Still, artificial neural networks, and the “deep learning” they can allow, have traditionally been inaccessible to the very individuals whose brains were the model for these networks in the first place. Deep learning has always been far too hardware- and even software-intensive to bring into the home.*Now, researchers at Purdue University claim that a combination of several innovations could bring deep learning to the common smartphone.
The basic advantage of a neural network is that it breaks complex problems down into stages. This is roughly similar to how (we think) the brain works: information is routed through a hierarchical organizational structure, moving through decision points and quickly sifting through extremely complex patterns by subjecting it to many quick, simple filters. As we grow and acquire knowledge, the physical and electrical connections in our brain can morph, making certain paths quicker and more efficient, or more accurate and detailed, or both. Similarly artificial neural networks are defined by their ability to integrate new pieces of information and refine its own decision-making process.
Researchers are working to enable smartphones and other mobile devices to understand and immediately identify objects in a camera’s field of view, overlaying lines of text that describe items in the environment. (Purdue University image/e-Lab)

The thinking machines that do this for Google are prohibitively expensive, but Purdue’s new technology can supposedly chew through images more than 120 times faster than conventional smartphone processors. Performance is supposed to be a full 15 times better than normal graphics processors, and the team predicts they could achieve another 10-fold increase with time.
On the back-end, this sort of functionality could change what a search engine does at a fundamental level, or be a quantum leap forward for Facebook’s ability to understand and sell your life. This research wants to put that functionality in your pocket, however, with a combination of custom hardware and software. The goal is on-board image analysis — that is, to have a smartphone run the analysis without having to farm the question out to some distant corporate server. This seems to undermine one of the great advantages of the neural network as a concept, however, since pooling the experience of all users would logically lead to a more detailed and efficient algorithm than any one user could compile.

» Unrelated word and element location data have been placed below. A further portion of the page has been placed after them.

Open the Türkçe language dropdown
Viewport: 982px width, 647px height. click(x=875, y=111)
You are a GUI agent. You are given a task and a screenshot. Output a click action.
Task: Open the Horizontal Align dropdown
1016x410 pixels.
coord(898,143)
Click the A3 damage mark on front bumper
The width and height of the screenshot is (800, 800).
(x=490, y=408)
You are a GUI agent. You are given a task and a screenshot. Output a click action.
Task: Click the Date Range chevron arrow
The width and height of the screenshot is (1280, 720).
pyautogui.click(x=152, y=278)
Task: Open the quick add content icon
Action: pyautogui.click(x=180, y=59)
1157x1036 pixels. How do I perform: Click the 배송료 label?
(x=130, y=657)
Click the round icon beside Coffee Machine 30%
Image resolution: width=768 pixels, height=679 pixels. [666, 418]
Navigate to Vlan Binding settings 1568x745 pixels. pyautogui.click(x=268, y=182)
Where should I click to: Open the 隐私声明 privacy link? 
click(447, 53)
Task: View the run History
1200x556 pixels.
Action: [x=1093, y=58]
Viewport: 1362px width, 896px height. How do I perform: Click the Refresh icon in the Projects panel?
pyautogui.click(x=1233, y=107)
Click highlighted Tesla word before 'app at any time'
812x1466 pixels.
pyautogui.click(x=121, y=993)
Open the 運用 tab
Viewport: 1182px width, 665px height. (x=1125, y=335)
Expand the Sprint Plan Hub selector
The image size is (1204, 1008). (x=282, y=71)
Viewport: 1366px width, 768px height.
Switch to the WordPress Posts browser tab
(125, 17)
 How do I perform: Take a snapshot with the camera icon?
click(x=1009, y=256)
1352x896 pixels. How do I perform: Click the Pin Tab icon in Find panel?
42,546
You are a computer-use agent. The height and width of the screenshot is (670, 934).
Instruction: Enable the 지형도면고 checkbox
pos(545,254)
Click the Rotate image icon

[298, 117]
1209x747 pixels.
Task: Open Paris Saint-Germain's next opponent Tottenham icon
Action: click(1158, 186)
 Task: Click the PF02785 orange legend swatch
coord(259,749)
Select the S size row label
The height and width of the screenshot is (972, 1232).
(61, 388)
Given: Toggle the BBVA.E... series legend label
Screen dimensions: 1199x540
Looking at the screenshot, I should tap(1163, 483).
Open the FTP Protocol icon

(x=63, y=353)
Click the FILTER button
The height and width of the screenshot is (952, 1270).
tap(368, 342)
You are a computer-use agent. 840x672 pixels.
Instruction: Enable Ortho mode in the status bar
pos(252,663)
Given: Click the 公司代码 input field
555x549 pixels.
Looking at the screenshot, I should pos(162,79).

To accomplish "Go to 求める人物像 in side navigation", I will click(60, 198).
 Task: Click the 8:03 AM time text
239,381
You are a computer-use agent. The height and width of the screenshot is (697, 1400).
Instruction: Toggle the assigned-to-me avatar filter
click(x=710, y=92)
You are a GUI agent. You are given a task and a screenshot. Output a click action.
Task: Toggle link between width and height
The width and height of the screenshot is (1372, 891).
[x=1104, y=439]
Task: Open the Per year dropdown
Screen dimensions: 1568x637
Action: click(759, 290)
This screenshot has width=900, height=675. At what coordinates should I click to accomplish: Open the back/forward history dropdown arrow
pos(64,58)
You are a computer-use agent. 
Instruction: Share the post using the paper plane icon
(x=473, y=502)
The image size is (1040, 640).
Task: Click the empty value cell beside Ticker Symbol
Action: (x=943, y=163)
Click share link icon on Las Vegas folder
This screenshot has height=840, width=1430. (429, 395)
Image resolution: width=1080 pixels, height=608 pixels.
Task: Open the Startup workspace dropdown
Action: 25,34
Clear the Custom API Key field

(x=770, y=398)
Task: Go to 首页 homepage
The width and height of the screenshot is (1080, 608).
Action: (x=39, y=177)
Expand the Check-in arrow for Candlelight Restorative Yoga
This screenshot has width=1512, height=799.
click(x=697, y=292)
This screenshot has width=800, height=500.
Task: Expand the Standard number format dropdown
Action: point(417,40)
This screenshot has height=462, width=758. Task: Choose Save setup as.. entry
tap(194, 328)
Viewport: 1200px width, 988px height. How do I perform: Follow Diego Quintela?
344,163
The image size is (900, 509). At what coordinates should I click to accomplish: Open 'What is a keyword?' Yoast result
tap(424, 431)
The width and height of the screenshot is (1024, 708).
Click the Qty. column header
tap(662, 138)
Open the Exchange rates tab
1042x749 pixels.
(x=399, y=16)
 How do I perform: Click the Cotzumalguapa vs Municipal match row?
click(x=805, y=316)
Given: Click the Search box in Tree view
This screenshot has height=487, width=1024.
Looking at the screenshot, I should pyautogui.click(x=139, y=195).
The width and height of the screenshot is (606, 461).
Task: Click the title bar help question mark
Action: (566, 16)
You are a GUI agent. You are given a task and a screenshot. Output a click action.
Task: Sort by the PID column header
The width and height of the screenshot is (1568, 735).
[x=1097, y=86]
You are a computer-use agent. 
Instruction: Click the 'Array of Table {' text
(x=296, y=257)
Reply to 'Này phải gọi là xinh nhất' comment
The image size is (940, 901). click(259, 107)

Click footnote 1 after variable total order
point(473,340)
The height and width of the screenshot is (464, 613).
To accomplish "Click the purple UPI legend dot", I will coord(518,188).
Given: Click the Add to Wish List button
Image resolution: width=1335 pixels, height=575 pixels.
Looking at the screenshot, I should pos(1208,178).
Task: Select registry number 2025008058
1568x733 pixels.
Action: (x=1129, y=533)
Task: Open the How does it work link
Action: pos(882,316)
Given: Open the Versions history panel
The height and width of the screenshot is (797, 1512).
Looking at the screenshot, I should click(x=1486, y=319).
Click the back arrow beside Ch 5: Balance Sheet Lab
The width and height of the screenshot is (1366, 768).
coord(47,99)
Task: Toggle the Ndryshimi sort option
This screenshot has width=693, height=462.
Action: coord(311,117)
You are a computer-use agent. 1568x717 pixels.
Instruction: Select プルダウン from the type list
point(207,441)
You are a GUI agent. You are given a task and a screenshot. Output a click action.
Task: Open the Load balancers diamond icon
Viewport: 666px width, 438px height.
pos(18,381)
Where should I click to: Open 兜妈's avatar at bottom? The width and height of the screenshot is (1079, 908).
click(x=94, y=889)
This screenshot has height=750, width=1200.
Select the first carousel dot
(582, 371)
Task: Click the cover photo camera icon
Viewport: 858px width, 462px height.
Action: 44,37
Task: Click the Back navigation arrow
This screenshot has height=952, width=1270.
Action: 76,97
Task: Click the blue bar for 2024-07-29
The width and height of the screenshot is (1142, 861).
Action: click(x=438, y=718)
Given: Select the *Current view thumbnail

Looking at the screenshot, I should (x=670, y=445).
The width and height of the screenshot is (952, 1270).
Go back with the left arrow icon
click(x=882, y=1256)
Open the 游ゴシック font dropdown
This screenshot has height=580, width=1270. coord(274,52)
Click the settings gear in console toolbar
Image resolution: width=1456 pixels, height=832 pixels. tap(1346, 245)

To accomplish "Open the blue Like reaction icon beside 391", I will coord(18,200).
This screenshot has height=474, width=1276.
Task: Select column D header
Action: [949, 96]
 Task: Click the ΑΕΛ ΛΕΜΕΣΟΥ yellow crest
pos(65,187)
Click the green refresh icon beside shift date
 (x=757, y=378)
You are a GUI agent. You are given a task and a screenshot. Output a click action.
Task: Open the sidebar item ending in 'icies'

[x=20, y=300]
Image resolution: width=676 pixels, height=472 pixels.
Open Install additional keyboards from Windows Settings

This schematic diagram shows the basic idea of branching decision trees.

There are few details about the research as of this writing. We do not know, for instance, how its speed stacks up to a cloud-based solution, nor just how much “custom hardware” is needed to allow a “normal smartphone processor” to do these calculations. However, deep learning on a smartphone could allow us to make sense of unfamiliar objects — the developers provide the rather worrying example of identifying cancerous tissue inside a medical image. All dangers of computationally-assisted hypochondria aside, though, this could allow everything from on-board sign translation to facial recognition. You might ask your phone what sort of fruit you just found at at the market, or who this person is who’s just approached as though they know you.
These are definitely promising and potentially useful advances — but it remains to be seen whether the cloud will advance quickly and reliably enough to make these sorts of on-board solutions defunct before they even appear. Companies have an incentive to keep your data flowing through them, so even a useful technology might have trouble finding purchase in a developer- and manufacturer-controlled industry.